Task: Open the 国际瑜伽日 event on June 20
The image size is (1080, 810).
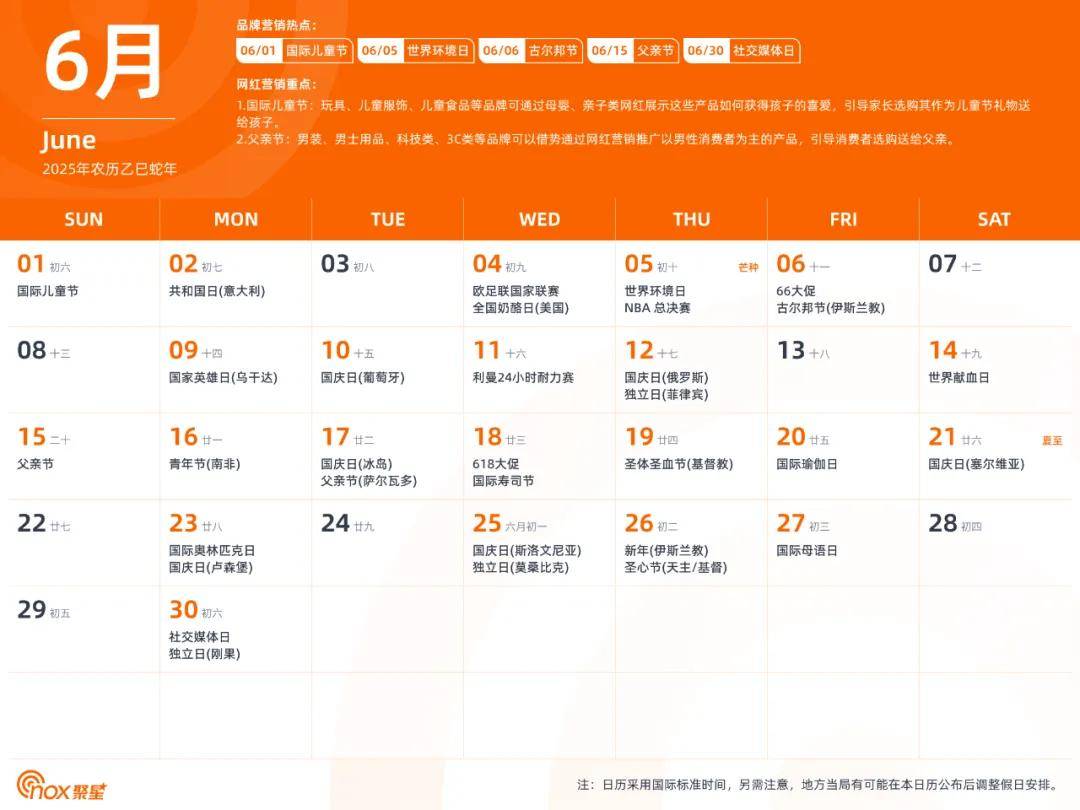Action: 807,464
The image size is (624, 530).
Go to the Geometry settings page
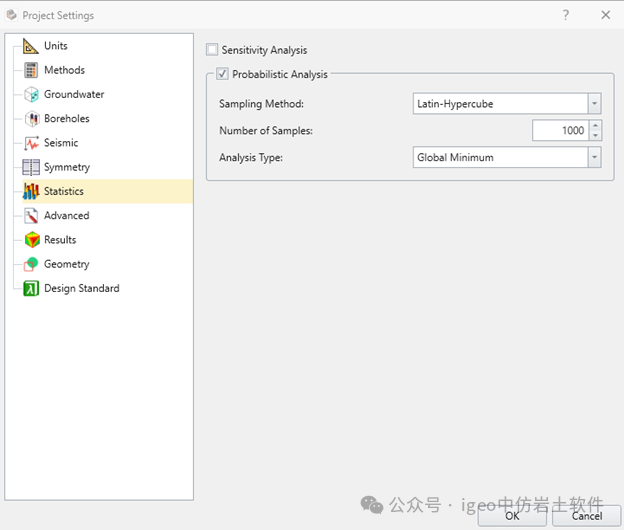coord(66,264)

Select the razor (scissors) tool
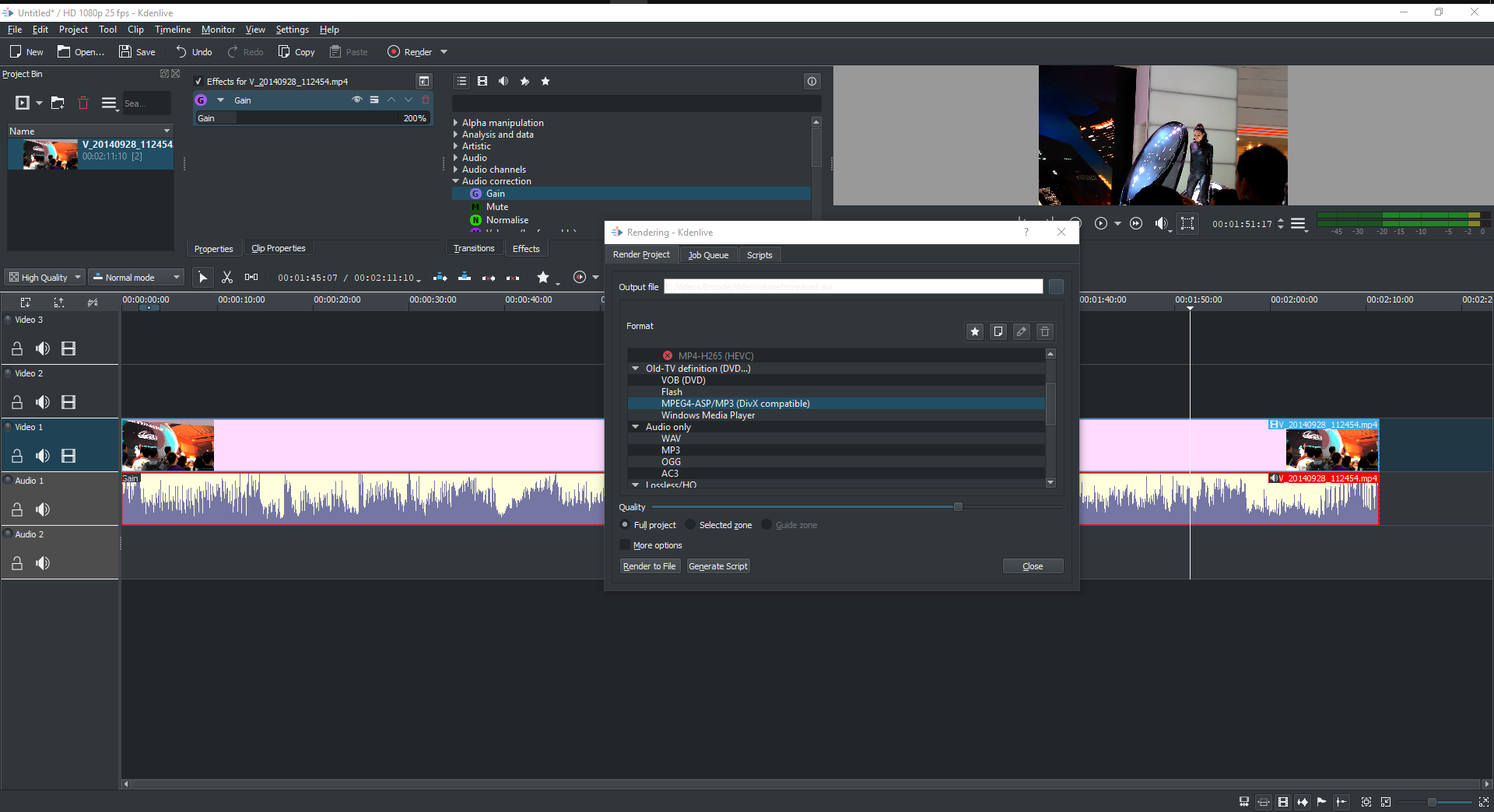pos(227,278)
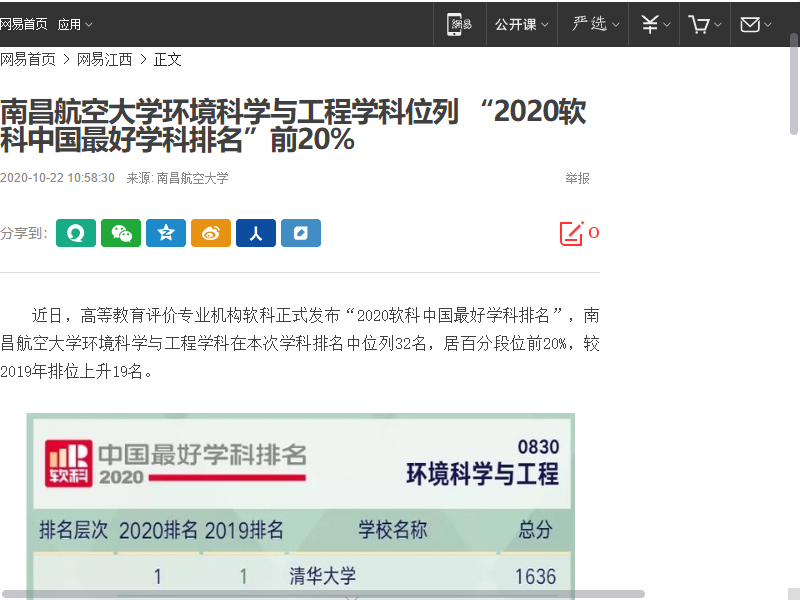This screenshot has width=800, height=600.
Task: Go to 网易首页 in top bar
Action: [24, 24]
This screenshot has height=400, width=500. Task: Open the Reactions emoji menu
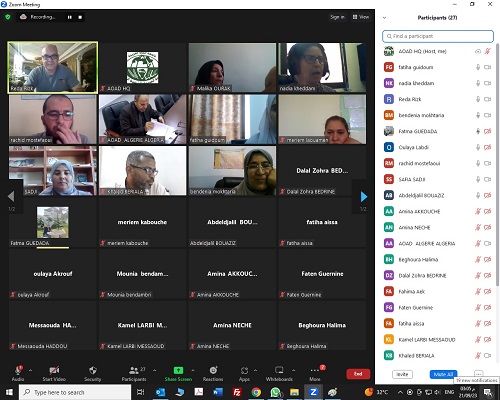coord(213,374)
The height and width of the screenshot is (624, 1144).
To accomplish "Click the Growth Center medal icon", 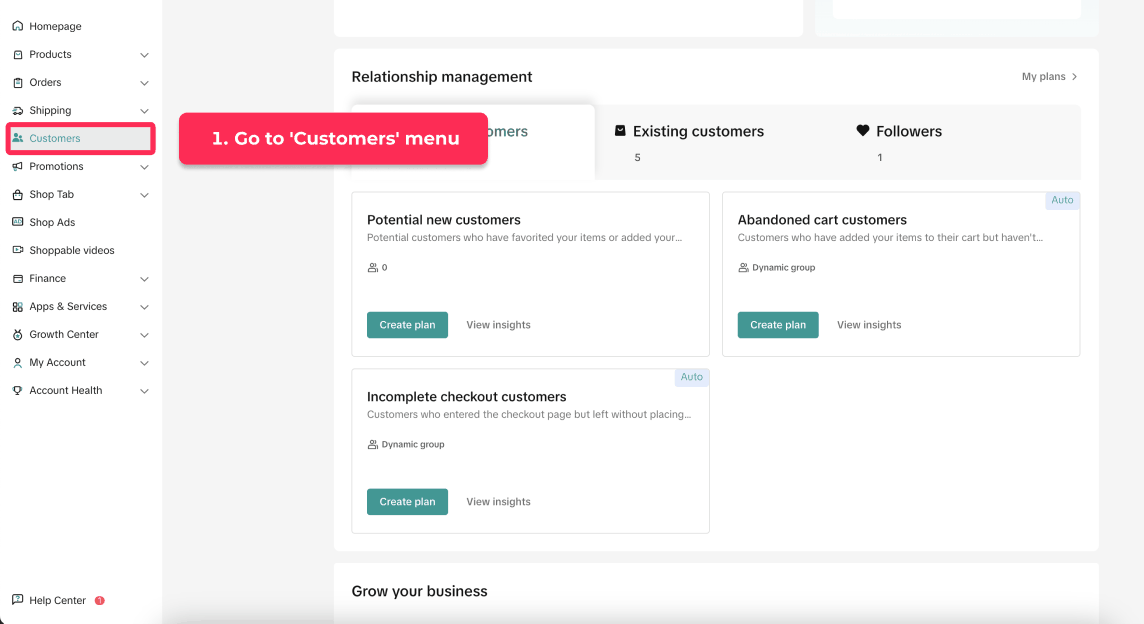I will 18,334.
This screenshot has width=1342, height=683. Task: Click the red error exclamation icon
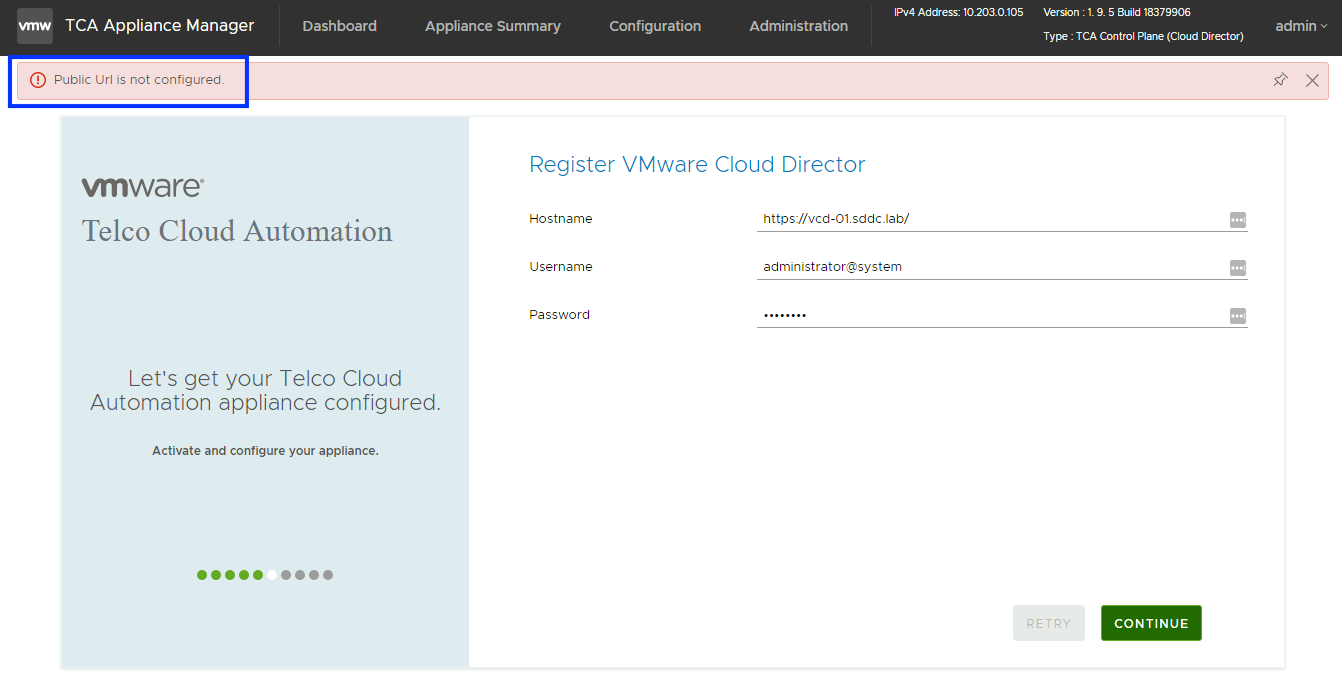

◆ ◆ ◆ ◆ ◆ ◆ ◆

In the entries above, every line from the line with "Go to the Geometry settings page" to the line with "The height and" is to be printed exactly, with both ends included and pictures excluded.

Go to the Geometry settings page
coord(66,264)

Select the razor (scissors) tool
pos(227,278)
This screenshot has width=800, height=600.
Task: Go to 网易首页 in top bar
Action: [24, 24]
This screenshot has height=400, width=500. Task: Open the Reactions emoji menu
coord(213,374)
The height and width of the screenshot is (624, 1144).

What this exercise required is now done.